In fact, psoriasis is more than a skin condition, which is a systemic inflammatory disease associated with a number of comorbidities. Clinical observations have revealed that incidences of anxiety, depression, sleep disorders, impaired adjustment, and even suicidal tendency are higher in psoriasis patients than in healthy people [3,[5], [6], [7], [8]]. These comorbidities severely affect patients’ quality of life. Furthermore, individuals with pre-existing mental disorders appear more susceptible to psoriasis and are more likely to trigger or exacerbate psoriasis. This suggests a potential bidirectional interaction between the skin and the brain [5,8], and we provide a summary of the primary psychiatric disorders that are commonly found in individuals with psoriasis, as well as the typical psychiatric disorders predisposing psoriasis (Table 1). Animal experiments also demonstrated that imiquimod-induced psoriasis-like mouse model exhibited changes in brain regions compared to controls, along with anxiety-like and social avoidance-like behaviors [9]. In contrast, mice that were initially under stress exhibited increased psoriasis-like epidermal hyperplasia [10]. Nonetheless, results of some studies suggested otherwise. Several experiments failed to reveal any association between psoriasis and cognition or dementia [11,12]. Since the available results are not entirely consistent, further research is necessary to validate them.

With regard to the connection between the skin and the brain, the concept of the ‘skin-brain axis’ has been proposed [46,47]. As for the specific mechanisms, the link is substantiated by the involvement of typical T cell subsets and cytokines in the pathogenesis of both psoriasis and mental disorders [47]. Along this axis, T cells and related cytokines may disrupt and cross the blood-brain barrier (BBB) directly [48], or interact with the hypothalamic-pituitary-adrenal axis (HPA axis) and the sympathetic nervous system (SNS) [[49], [50], [51], [52]]. This led to the hypothesis that the psoriasis and mental comorbidities might, engage in a bidirectional interplay, with skin inflammation potentially leading to psychiatric comorbidities, in turn, exacerbating skin inflammation [46].

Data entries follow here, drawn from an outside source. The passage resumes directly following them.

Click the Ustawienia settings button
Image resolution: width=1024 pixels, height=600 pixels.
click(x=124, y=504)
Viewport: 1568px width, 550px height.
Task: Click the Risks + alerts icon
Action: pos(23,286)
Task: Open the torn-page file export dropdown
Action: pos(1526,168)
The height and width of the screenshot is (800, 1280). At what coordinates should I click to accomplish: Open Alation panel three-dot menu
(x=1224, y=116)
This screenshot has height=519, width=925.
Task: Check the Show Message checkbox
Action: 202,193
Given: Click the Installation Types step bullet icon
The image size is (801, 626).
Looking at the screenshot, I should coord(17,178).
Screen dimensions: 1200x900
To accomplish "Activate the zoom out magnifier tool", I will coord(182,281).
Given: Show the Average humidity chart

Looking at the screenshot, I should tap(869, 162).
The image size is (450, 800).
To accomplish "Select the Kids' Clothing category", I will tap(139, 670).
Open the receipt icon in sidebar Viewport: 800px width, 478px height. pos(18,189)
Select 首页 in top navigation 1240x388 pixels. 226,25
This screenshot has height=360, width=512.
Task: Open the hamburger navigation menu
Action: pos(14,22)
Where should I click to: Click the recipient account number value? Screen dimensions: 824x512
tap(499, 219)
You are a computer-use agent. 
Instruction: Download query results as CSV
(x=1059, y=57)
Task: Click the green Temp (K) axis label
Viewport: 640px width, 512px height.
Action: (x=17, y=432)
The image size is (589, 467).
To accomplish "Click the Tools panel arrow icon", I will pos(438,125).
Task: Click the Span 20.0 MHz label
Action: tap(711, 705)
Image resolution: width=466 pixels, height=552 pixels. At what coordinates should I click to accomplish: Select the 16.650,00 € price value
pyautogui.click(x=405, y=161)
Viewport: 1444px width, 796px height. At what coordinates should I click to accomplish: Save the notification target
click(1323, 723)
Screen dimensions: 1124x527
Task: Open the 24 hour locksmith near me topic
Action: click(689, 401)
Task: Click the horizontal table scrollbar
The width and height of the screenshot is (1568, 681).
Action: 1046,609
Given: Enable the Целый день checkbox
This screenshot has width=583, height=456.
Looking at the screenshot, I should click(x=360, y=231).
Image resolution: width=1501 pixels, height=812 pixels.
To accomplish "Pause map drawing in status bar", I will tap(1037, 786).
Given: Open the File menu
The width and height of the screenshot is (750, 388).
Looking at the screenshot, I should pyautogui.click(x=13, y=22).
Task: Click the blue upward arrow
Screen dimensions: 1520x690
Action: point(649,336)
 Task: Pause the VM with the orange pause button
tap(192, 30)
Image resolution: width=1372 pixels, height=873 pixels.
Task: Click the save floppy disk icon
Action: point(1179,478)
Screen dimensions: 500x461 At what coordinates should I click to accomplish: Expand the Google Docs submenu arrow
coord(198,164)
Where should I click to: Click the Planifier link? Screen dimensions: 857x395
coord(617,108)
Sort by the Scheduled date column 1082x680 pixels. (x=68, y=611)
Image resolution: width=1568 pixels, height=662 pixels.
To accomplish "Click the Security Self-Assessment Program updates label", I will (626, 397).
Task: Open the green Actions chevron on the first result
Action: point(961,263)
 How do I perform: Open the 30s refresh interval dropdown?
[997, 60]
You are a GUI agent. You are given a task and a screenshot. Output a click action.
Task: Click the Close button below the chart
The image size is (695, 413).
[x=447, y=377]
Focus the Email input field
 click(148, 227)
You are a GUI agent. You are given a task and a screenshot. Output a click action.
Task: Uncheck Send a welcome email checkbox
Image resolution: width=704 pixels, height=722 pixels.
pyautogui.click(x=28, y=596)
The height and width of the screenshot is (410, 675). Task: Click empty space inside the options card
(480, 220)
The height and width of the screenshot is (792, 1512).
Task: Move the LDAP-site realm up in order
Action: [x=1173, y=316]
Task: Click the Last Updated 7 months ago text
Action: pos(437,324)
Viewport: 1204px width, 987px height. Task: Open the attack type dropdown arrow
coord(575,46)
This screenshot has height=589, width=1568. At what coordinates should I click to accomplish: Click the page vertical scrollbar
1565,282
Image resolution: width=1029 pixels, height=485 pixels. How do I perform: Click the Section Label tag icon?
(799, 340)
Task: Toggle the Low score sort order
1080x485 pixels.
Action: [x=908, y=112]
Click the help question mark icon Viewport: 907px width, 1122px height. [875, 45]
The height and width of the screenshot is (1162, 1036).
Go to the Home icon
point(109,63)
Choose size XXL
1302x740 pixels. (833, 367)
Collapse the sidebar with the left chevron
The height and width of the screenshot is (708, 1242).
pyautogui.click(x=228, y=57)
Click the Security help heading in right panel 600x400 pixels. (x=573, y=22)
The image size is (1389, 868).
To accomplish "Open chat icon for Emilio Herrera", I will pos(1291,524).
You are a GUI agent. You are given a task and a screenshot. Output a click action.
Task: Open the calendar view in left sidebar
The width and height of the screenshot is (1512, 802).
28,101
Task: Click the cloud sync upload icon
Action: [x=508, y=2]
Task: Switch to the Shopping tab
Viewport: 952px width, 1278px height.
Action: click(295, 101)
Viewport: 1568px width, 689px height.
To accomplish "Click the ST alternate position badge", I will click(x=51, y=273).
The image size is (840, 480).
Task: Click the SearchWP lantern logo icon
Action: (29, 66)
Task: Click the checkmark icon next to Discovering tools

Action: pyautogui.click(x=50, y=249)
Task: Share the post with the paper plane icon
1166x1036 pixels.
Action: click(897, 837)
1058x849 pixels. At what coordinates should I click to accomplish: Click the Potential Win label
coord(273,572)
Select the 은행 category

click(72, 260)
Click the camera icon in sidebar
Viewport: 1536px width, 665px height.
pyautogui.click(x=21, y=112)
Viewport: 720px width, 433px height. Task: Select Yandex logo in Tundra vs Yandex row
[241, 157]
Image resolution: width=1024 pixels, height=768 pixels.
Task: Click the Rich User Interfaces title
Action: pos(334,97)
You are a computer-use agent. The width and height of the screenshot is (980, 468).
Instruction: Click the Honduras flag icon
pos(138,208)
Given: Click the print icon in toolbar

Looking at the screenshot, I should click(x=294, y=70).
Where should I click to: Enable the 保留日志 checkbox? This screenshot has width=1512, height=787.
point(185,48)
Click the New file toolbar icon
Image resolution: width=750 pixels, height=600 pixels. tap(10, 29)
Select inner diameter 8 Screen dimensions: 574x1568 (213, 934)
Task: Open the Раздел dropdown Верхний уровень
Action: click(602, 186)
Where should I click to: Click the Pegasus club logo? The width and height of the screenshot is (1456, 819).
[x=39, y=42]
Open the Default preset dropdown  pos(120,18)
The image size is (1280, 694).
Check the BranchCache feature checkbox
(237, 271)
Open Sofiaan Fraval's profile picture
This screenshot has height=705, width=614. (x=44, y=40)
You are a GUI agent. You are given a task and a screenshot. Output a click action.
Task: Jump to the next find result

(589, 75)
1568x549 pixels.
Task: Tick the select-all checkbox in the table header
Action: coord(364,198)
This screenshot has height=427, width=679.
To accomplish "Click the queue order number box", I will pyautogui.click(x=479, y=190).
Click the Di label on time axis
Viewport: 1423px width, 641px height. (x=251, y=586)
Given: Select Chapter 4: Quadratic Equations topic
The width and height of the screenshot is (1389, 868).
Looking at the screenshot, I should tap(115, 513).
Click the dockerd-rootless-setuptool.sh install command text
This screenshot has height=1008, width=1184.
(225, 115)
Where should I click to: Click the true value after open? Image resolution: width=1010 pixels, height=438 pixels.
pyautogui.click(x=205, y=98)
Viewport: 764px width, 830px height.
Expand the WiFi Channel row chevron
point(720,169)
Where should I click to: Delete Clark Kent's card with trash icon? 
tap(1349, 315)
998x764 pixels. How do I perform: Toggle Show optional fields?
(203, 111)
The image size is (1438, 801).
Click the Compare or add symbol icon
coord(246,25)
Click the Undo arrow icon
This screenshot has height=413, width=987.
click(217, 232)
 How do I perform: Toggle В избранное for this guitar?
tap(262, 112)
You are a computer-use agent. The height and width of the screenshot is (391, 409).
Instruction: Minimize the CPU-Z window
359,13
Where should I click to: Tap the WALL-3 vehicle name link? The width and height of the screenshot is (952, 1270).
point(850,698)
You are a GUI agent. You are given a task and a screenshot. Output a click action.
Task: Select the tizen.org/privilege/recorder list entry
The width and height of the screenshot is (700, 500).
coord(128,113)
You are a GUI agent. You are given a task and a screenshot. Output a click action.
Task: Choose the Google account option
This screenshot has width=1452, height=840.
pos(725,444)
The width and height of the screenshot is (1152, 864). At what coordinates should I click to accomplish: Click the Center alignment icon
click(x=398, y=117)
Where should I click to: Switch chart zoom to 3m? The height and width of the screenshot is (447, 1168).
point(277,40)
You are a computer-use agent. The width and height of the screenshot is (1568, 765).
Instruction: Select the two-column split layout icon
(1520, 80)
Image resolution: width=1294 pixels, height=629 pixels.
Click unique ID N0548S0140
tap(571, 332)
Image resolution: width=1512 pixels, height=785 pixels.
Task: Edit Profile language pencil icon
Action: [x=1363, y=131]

Understanding the intricate interaction between the skin and the brain is crucial to prevent the development and progression of these comorbidities [53], work out interventions that avert mutual exacerbation, and ultimately enhance the quality of life for affected individuals. Research efforts are urgently needed to look into this complex relationship and further develop efficacious treatments and holistic care for them.

In this review, we summarized several pivotal T cell subsets and associated cytokines involved in the skin-brain axis, along with the essential pathways facilitating communication between the skin and the brain, with attempt to enhance our understanding of the relationship between psoriasis and mental disorders.